The B-50 was carrying a Mark 4 implosion-type nuclear bomb based on the earlier Mk. 3 Fat Man design used in both the Trinity test, as well as the bombing of Nagasaki.  The Mk. 4 nuclear bomb variant introduced the concept of in-flight insertion (IFI), a weapons safety concept which keeps the nuclear core stored outside the bomb until close to the drop point. Arming the Mk. 4 required opening the casing's front hatch, removing the forward polar cap, two outer pentagonal lenses with their detonators, and two inner explosive blocks, exposing the composite uranium and plutonium fissile pit. A weaponeer would then insert the core with the use of a special vacuum tool. At that point, the Mk. 4 would become fully operational with an explosive yield of up to 31 kilotons (31 thousand tons of TNT).

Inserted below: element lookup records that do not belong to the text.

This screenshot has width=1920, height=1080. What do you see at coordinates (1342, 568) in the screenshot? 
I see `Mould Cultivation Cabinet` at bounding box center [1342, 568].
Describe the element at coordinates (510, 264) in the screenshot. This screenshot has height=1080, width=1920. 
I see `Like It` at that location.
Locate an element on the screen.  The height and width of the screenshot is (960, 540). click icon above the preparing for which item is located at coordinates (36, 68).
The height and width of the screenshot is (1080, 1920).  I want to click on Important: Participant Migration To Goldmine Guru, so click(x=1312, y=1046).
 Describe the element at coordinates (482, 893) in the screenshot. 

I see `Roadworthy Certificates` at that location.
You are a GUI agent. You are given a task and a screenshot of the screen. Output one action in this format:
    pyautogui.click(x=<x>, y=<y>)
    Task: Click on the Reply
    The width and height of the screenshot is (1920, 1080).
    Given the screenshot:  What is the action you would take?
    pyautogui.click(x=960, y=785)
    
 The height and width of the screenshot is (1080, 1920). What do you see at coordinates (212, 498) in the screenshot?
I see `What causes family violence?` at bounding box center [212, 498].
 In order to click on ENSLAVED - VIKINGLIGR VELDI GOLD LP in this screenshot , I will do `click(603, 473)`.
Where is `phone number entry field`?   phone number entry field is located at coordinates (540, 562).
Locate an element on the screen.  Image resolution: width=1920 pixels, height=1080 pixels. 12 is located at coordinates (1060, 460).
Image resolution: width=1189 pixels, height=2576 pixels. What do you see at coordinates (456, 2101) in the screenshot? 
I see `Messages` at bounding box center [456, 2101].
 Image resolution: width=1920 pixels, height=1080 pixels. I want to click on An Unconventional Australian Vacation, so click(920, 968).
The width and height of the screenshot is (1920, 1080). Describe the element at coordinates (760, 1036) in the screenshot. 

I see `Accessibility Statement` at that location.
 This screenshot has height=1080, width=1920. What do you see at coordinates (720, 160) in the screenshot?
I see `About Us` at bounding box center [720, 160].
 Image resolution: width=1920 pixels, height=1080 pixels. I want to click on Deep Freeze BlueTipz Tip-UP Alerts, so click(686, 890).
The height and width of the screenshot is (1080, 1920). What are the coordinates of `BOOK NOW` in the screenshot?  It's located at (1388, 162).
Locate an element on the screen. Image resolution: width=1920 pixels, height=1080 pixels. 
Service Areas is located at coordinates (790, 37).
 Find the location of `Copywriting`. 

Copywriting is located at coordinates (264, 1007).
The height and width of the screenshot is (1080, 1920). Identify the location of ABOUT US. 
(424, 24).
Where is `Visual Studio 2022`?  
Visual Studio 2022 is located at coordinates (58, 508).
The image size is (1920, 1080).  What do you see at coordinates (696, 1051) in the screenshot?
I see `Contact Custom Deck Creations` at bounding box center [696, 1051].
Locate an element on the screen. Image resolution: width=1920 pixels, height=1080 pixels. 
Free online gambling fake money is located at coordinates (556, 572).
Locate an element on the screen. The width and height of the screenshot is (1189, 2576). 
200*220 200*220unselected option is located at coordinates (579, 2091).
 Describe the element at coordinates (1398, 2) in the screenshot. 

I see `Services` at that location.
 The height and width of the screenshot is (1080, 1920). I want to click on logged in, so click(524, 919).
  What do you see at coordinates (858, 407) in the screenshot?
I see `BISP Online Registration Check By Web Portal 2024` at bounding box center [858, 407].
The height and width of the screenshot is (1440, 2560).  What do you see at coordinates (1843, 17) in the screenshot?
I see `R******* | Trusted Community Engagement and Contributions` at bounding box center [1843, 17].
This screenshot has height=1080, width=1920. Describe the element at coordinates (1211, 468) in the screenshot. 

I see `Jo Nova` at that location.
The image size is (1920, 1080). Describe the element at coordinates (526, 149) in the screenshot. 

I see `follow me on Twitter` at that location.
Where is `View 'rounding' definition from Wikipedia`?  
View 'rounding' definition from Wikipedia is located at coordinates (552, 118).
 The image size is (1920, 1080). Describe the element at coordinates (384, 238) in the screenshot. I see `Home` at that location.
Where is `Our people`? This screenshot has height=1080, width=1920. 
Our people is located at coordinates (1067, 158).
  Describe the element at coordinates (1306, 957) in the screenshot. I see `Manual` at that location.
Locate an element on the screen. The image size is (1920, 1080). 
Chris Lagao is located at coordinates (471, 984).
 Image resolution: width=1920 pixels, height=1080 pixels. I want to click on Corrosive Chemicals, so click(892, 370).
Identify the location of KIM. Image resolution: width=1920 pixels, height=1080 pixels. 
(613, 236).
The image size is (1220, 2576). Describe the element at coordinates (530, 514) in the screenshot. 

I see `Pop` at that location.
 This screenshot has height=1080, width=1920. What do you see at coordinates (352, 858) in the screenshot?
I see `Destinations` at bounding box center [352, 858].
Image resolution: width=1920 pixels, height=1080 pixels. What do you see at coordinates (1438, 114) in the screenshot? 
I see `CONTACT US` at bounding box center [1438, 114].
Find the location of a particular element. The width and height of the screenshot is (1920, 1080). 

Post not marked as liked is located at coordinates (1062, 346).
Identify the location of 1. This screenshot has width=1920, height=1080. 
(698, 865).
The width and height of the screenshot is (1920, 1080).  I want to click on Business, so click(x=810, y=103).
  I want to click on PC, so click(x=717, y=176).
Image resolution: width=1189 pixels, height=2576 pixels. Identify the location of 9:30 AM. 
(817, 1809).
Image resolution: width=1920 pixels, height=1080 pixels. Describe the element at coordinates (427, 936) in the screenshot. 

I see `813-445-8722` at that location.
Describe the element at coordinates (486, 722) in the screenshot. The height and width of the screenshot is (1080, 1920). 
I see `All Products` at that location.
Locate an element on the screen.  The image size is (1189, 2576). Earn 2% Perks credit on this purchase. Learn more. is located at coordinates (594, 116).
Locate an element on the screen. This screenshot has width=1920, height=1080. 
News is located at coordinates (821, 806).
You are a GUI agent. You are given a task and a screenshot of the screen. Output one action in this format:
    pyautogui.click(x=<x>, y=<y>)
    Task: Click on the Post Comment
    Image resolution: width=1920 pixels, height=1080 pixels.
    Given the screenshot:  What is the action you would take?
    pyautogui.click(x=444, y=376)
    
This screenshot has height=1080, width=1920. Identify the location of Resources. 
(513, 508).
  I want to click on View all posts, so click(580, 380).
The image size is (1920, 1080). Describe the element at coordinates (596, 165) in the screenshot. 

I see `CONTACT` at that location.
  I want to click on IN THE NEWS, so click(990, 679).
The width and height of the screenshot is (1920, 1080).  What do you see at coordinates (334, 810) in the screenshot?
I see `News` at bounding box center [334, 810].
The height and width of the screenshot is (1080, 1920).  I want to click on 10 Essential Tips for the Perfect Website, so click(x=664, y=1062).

The nuclear bomb casing was observed detonating upon impact with the water surface in the middle of the twelve-mile-wide St. Lawrence River. The subsequent blast was felt by Canadian residents within a 25-mile (40 km) radius from the epicentre of the detonation. The United States Air Force officials released an explanation to the shaken Canadians that the B-50 Superfortress had in fact released three conventional non-nuclear 500-pound HE bombs.